Torba yasa ayrıca sigara tiryakisini vurmuş ve sigara kağıdı üzerinden 20’lik paket için 2 lira 12 kuruş vergi koyulmuştur. 10 TL’lik bir sigaranın 8TL’si vergidir. Bir koli sigara kağıdının 13 Avro olduğu düşünülürse bu fahiş verginin kaçakçılığı artıracağı ortadadır.

 

 

TEK ADAM YÖNETİMİNİN MALİYETİ 100 MİLYAR TL

 

 

AKP’nin Türkiye ekonomisini getirdiği noktada çifte açık sorunu ortaya çıkmıştır. Ekonomimiz hem cari açık hem de bütçe açığı vermektedir. 2017 yılında Ocak – Temmuz arası cari açık önceki yılın aynı dönemine göre yüzde 21 artışla 25,9 milyar dolara ulaşmıştır.

Merkez Bankasının açıkladığı Uluslararası Yatırım Pozisyonu tablosuna göre Türkiye’nin net açık pozisyonu 2016 sonuna göre yüzde 24 artışla 450 milyar dolara yükselerek rekor kırmıştır. 450 Milyar Dolarlık net uluslararası pozisyon açığı GSYH’ın yüzde 52’sine ulaşarak alarm vermeye başlamıştır.

Türkiye’nin 1 yıldan kısa vadeli borcu ise 170 milyar dolara çıkmıştır. Üstüne yaklaşık 35 Milyar Dolar cari açık konulduğunda 205 Milyar Dolar finansman açığımız vardır. FED’in parasal sıkıştırmaya gideceği ve bu durumun kurda yukarı yönlü baskı oluşturacağı düşünüldüğünde döviz temini bakımından önümüzde zor bir yıl vardır.

Reel sektörün 205 milyarlık açık pozisyonu dolar kurundaki her bir kuruşluk artışın reel sektörü 2 Milyar TL zarara sokmasına neden olmaktadır. Bu hesapla bakıldığında Başkanlık referandumu açıklamasından hemen önce 3,08 TL civarında olan dolar kuru 1 yıl içinde 3,58 seviyelerine çıkarak 50 kuruş değer kazanmış ve bu referandum reel sektöre 100 milyar TL’ye mal olmuştur. Mühürsüz referandumla çalınan Anayasa üzerine inşa edilen tek adamlık sisteminin özel sektöre maliyeti 100 milyar TL’dir.

 

 

OVP İLE AKP’NİN 2023 HEDEFLERİ ÇÖPE GİTTİ

 

 

Merkezi yönetim bütçesi 2016 yılı Ocak – Ağustos döneminde 4,8 Milyar TL fazla verirken 2017’nin aynı döneminde 25,1 Milyar TL açık vererek bütçe alarm vermeye başlamıştır. Bu açığın nedeni ağırlıklı olarak çalıntı referandum için harcanan kaynaklar olup bu bütçe açığını kapatmak amacıyla yeni vergiler salınmıştır.
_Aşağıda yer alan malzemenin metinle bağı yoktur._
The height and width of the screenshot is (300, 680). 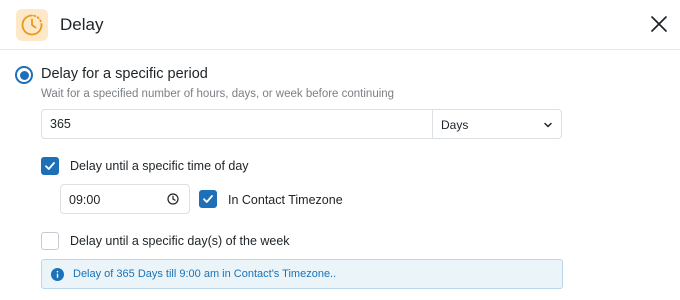 I want to click on duration-unit-value: Days, so click(x=455, y=125).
AKP’nin 2023 hedeflerine göre ihracatımız yıllık 500 Milyar Dolara, kişi başına düşen gelirimiz 25 Bin Dolara çıkacaktı. Açıklanan OVP ile AKP’nin 2023 hedefleri çöpe atılmıştır. 2020 yılında ihracat hedefi 195 milyar dolara kişi başına düşen gelir 13 bin 24 dolara indirilmiştir. Bu hedeflerin tutturulması da artık mümkün değildir.”